Historical information

Boat builders and shipwrights use a spar gauge to transfer measurements and shapes onto their workpiece, particularly if they are working on a curved surface, like an oar or the hull of a boat.

This spar gauge is an expanding gauge. It measures multiple equal distances at the same time, allowing for decreased work time on the job at hand. The tool is similar to a ‘toy’ designed in Australia in the 1960s called a Sketch-A-Graph, derived from the mathematics and mechanics of a ‘pantograph’.

The shipwright’s tools on display in the Great Circle Gallery are connected to the maritime history of Victoria through their past owner, user and donor, Laurie Dilks. Laurie began his career as a shipwright in the mid-1900s, following in the wake of the skilled carpenters who have over many centuries used their craft to build and maintain marine vessels and their fittings. You can see Laurie’s inscription on the tool called a ‘bevel’.

Laurie worked for Ports and Harbours, Melbourne, for over 50 years, beginning in the early 1960s. He and a fellow shipwright inscribed their names on a wheelhouse they built in 1965; the inscription was discovered many decades later during a repair of the plumbing. Many decades later Laurie worked on the Yarra moving barges up and down the river and was fondly given the title ‘Riverboat Man’ His interest in maritime history led him to volunteer with the Maritime Trust of Australia’s project to restore and preserve the historic WWII 1942 Corvette, the minesweeper HMAS Castlemaine, which is a sister ship to the HMAS Warrnambool J202.

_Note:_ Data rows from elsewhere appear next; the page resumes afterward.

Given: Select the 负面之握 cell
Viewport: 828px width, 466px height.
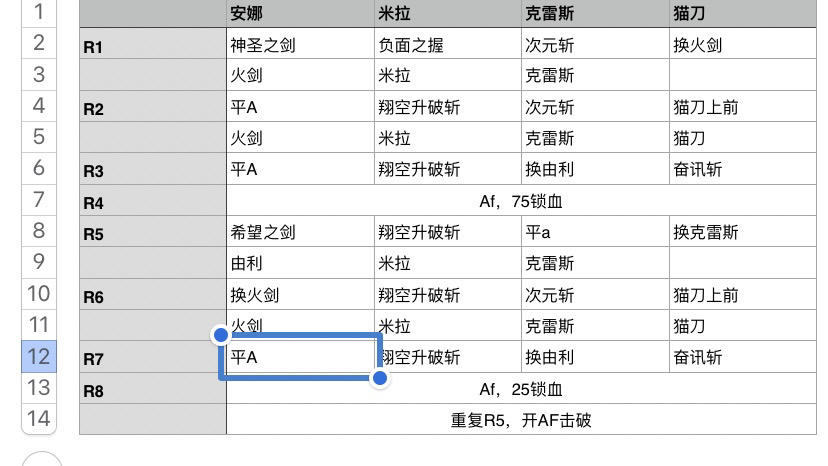Looking at the screenshot, I should (447, 45).
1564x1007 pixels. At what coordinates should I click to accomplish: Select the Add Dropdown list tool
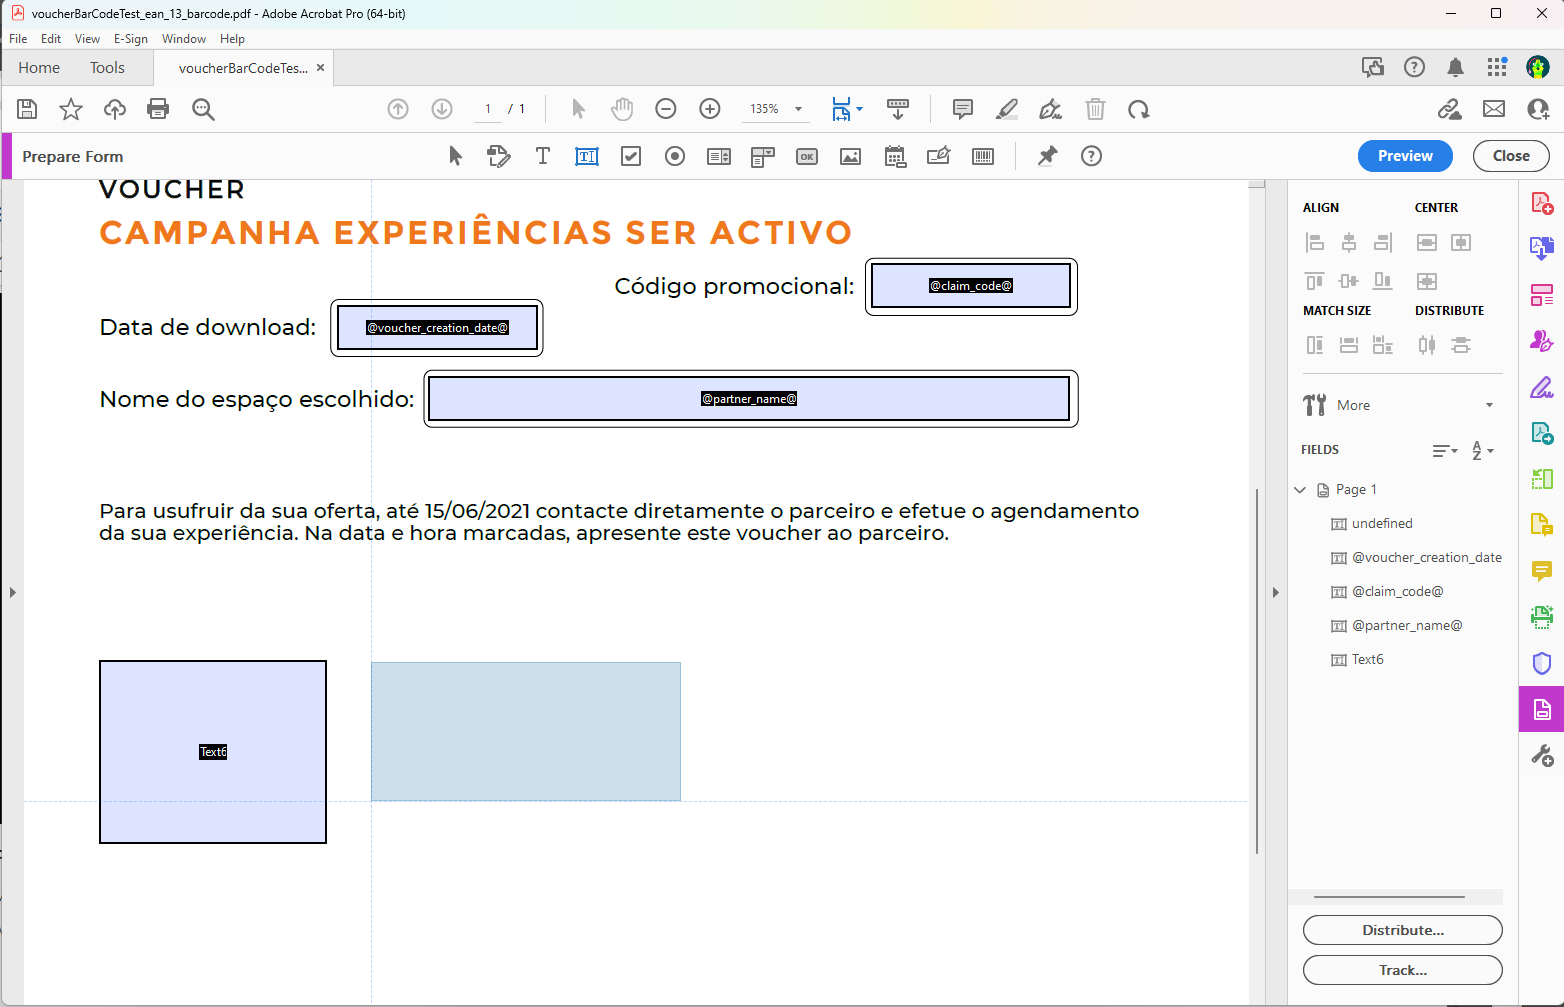tap(763, 156)
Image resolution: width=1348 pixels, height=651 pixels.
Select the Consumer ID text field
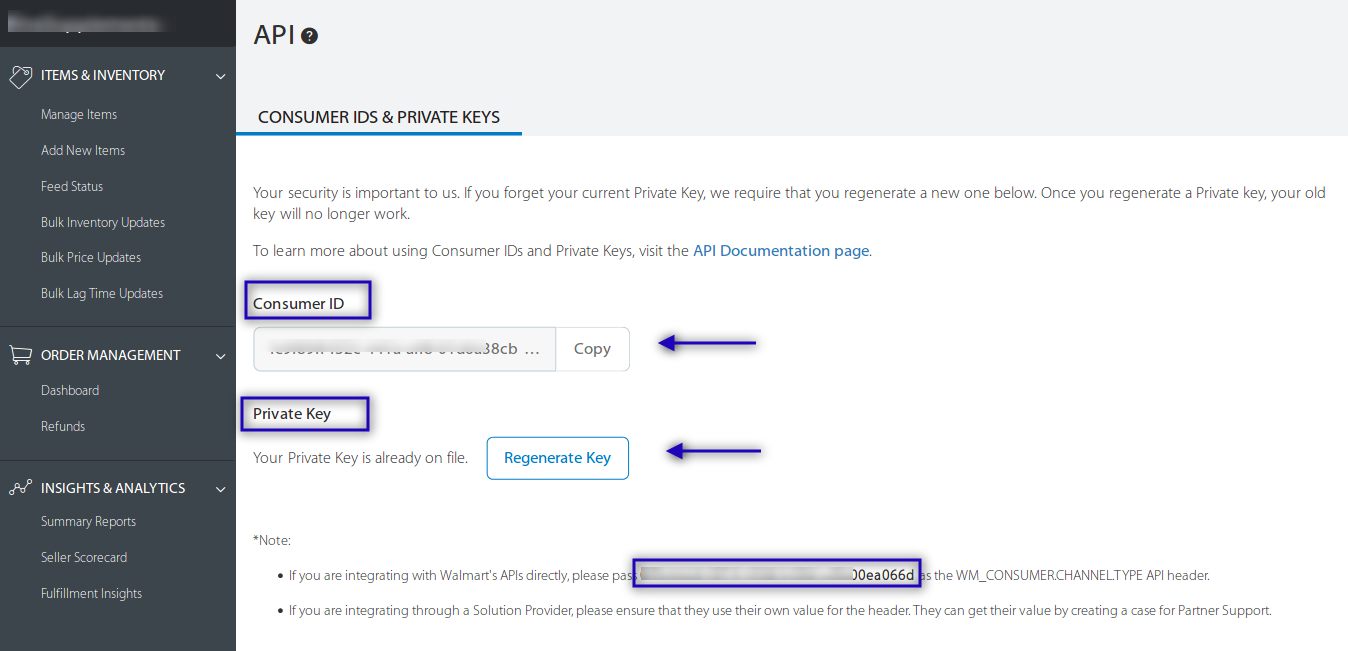click(405, 349)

Laurie Dilks donated two handmade displays of some of his tools in the late 1970s to early-1980s. The varnished timber boards displayed the tools below together with brass plaques. During the upgrade of the Great Circle Gallery Laurie’s tools were transferred to the new display you see there today. He also donated tools to Queenscliffe Maritime Museum and Clunes Museum.

Significance

The shipwright’s tools on display in the Great Circle Gallery are connected to the maritime history of Victoria through their past owner, user and donor, Laurie Dilks. Laurie began his career as a shipwright at Ports and Harbours in Melbourne in the mid-1900s, following in the wake of the skilled carpenters who have over many centuries used their craft to build and maintain marine vessels and their fittings.

Physical description

Spar gauge; a drawing tool with four flat brass bars, pointed at one end, are joined in such a way that they can expand and contract. The rounded ends of the two long bars are joined. The centres of the two shorter bars are crossed and joined. Each rounded end of a shorter bar is joined to one of the long bars towards the top of the bar. All of the joints swivel, allowing the gauge to expand and contract. It once belonged to shipwright Laurie Dinks.